К пруссаку-капитану с ружьями бежали такие же прусские солдаты. Даже нешуточный залп вслед карете прогремел, чем и разогнал ненужную злость.
— Так, так, Елизаветушка! — наливая из кожаного кармана новый бокал, уже без всякой злости, в лихой веселости, по-казацки вскричал нынешний маршал. — Ты пиши указцы, а мы будем их порушать. Знай наших! За твое здоровье, дражайшая господынюшка!
Он знал, что донос о его буйстве непременно пойдет в Тайную канцелярию… но к кому? Даже грозный Александр Шувалов не посмеет тронуть его…
А ну как теперь посмеет?!
Тетушка по просьбе племянничка разрешила ему держать свою охранную голштинскую роту. Кого же они охраняют у городских застав?..
Тут было о чем обеспокоиться.
X
Стычка с голштинцами быстро забылась. Алексей предвкушал ясный и тихий отдых. Сам себе дивился: неуж годы? Выйдя из кареты, счастливо потянулся. На стук колес по гравийке выскочил управляющий.
— Ваше сиятельство! С приездом! Что прикажете? Не ожидали, но у нас все быстро.
— Что?.. — задумался Алексей. — Да попросту. Гостей не будет. Банька там, обычный обед.
— Пока переоденетесь да с дороги закусите, поспеет и банька. Эй, Митюха! — крикнул выскочившему банщику. — Его сиятельство изволит попариться.
Банщика по склону угора унесло к бане.
— Мсье Жак! — степенно вышедшему французу. — Обед на одну персону.

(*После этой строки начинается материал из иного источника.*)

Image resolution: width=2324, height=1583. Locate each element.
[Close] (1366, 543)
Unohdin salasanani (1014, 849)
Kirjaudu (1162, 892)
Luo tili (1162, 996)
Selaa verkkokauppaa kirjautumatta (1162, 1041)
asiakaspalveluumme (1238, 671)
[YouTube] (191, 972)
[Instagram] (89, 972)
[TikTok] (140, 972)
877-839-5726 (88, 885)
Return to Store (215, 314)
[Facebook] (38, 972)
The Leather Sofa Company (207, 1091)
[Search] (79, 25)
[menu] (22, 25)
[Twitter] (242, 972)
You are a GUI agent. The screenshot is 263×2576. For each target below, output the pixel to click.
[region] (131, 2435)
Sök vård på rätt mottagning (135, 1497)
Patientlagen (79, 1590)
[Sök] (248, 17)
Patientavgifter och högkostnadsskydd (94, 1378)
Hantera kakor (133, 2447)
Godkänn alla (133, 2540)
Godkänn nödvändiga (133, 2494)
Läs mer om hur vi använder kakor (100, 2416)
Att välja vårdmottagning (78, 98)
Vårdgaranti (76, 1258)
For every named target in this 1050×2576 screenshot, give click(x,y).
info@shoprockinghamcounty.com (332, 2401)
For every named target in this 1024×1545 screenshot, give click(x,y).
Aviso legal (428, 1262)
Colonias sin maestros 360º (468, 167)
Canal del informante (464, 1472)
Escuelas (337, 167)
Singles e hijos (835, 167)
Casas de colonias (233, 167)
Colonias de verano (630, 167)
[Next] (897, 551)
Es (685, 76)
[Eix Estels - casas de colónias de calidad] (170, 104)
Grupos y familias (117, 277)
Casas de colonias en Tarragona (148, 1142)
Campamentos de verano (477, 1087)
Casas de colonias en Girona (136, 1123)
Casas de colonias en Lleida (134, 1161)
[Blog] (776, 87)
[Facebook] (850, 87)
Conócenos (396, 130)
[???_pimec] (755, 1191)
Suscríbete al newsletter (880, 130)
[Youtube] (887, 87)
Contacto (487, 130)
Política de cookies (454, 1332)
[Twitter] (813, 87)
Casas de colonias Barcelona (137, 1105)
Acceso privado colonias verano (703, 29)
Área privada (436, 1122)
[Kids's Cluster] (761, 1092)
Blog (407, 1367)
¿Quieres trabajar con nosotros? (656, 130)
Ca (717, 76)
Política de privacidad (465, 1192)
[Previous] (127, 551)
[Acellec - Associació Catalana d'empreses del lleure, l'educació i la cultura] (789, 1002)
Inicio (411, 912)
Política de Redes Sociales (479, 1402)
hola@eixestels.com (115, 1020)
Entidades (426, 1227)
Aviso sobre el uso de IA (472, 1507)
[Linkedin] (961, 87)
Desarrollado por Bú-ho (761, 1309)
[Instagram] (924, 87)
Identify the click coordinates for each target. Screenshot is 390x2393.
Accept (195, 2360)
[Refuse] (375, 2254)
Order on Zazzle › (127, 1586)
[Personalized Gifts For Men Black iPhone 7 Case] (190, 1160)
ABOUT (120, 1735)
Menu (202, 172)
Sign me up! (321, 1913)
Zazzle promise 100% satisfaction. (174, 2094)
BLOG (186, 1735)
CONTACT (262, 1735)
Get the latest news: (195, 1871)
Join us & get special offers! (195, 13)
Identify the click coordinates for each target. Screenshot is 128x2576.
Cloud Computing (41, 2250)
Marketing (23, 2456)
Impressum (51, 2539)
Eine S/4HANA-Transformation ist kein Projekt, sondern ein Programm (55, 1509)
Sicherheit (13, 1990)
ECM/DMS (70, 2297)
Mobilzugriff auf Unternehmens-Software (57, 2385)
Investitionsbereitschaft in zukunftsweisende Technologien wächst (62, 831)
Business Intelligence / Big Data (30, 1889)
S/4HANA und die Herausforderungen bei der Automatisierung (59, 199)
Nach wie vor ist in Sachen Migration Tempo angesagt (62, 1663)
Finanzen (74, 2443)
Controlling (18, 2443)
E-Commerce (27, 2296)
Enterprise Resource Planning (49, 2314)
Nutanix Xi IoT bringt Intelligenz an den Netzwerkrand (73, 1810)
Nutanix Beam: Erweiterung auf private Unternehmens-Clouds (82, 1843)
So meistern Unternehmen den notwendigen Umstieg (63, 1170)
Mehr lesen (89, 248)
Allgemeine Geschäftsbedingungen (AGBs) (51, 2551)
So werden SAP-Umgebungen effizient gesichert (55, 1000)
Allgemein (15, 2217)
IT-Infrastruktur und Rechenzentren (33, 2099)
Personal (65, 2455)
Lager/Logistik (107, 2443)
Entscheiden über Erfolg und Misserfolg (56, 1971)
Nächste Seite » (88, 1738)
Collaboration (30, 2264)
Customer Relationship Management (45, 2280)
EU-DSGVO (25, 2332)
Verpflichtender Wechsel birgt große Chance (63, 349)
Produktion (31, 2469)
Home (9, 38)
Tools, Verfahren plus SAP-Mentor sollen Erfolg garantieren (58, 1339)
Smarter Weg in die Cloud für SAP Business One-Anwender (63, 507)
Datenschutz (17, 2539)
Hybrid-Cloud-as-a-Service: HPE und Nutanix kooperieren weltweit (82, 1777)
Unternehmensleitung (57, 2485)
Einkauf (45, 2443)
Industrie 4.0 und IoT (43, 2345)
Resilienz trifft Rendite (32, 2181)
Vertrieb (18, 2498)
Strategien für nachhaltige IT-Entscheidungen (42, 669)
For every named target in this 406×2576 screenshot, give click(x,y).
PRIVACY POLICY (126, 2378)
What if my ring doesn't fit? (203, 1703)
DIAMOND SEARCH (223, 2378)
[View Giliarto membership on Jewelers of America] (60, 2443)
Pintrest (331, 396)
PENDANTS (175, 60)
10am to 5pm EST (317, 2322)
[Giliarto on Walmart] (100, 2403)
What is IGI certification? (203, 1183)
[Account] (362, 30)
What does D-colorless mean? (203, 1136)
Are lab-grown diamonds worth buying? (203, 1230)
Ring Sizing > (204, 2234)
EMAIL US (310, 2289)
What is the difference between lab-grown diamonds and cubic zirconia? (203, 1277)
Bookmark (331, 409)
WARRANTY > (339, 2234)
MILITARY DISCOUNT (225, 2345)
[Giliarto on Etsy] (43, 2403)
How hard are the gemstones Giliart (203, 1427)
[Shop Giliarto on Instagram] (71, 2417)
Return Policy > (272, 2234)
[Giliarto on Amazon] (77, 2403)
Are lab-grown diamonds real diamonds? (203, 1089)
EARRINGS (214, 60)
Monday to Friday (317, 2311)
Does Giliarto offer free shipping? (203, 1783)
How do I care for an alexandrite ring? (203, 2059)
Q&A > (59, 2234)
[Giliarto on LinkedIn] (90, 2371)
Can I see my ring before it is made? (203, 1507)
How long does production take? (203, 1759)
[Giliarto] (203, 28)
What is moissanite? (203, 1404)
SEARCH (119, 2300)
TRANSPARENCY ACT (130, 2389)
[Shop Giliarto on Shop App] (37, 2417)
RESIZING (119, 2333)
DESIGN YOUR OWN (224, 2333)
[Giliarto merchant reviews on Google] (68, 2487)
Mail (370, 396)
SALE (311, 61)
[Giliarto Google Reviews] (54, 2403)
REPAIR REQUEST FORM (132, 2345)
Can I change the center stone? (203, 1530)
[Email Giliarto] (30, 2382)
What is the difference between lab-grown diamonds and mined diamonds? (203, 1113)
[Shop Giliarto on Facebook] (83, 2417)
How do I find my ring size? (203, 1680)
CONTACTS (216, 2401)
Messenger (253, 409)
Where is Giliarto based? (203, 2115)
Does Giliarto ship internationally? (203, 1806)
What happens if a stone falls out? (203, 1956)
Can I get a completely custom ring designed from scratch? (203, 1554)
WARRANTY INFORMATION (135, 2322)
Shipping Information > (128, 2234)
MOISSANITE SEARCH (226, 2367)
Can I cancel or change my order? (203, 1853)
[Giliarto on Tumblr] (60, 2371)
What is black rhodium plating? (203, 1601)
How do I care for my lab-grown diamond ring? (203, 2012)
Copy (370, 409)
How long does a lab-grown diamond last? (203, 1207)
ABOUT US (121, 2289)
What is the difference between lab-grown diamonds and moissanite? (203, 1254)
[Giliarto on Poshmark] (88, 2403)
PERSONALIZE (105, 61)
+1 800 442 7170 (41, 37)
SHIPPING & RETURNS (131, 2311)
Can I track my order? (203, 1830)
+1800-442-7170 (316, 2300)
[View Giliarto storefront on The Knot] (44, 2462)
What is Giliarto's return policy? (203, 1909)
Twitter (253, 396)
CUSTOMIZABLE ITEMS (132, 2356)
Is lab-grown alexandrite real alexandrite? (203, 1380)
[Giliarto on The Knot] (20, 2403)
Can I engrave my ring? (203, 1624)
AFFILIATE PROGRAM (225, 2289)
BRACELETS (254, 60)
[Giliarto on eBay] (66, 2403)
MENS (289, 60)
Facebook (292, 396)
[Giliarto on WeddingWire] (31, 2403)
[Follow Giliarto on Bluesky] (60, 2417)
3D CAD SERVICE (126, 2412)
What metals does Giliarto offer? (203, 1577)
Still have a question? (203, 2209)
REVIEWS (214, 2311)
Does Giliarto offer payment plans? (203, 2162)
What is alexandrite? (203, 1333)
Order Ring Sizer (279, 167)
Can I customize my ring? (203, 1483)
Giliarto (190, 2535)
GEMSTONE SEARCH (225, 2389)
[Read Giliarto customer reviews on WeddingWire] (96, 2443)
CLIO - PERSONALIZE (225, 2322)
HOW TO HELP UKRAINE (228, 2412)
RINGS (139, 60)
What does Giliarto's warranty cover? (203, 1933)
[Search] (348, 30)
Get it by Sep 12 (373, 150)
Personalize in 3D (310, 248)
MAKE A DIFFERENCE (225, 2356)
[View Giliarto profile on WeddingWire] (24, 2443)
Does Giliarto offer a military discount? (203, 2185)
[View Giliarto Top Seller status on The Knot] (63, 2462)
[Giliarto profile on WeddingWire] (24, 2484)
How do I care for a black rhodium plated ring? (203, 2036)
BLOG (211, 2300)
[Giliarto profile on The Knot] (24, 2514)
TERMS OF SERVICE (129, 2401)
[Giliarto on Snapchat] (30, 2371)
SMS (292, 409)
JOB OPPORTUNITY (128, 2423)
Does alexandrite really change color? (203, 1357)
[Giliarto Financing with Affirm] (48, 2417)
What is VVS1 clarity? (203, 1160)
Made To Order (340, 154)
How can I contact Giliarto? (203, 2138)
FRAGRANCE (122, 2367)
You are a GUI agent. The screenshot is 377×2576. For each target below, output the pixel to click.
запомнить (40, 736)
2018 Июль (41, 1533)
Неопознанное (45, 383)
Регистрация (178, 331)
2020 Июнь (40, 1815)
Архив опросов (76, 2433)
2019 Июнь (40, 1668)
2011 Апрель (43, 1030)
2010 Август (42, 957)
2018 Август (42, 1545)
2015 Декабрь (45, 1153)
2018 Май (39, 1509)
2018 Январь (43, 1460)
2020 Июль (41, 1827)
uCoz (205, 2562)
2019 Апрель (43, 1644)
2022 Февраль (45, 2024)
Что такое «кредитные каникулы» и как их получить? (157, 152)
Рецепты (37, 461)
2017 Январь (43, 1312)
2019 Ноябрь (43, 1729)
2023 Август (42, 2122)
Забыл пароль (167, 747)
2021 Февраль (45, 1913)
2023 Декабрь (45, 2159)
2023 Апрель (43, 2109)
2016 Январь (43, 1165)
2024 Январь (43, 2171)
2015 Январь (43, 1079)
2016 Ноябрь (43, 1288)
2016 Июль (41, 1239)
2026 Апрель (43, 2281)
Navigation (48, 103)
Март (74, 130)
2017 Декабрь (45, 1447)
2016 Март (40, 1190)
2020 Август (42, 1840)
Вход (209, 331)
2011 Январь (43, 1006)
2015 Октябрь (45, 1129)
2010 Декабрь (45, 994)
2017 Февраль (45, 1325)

И этот с вежливым поклоном удалился.
Алексей вышел из кареты. При подъезде к парадному крыльцу, на резных дубовых столбах, был устроен крытый навес на пять карет. С учетом отнюдь не южной погоды. Снег ли, дождь ли — выходящему из кареты ни капли не упадет на пудреный парик. Алексей с удовольствием постоял, слушая, как распрягают его любимый вороной шестерик, как кучера вытирают лошадей и заводят в конюшни, а экипаж закатывают в каретный сарай. Все поодаль, за шпалерой разросшегося пирамидального можжевельника. Сиятельный глаз не должен услаждаться видом конюшен. Прохаживаясь под навесом, разминая побаливавшие ноги, Алексей посматривал вниз, на реку. Многочисленные в здешних заводях утки давно отлетели на юг, но несколько еще бултыхалось под холодным дождем. Так каждую осень: кто из подранков, кто из зубов лисицы, а кто и по привычке к этим кормежным местам. Зачем лететь невесть куда, если и здесь можно перезимовать. Так ли, нет ли думали отставшие от своих стай утки, но именно так думал хозяин. Был назначен утиный смотритель, в обязанности которого входило подкармливать уток и скалывать лед в большущей полынье. Впрочем, от бань был проложен деревянный желоб, по которому стекала теплая вода. Вот подожмет мороз — парное облако там поднимется. Как для птиц, а для человека зимняя-то баня любезнее всего.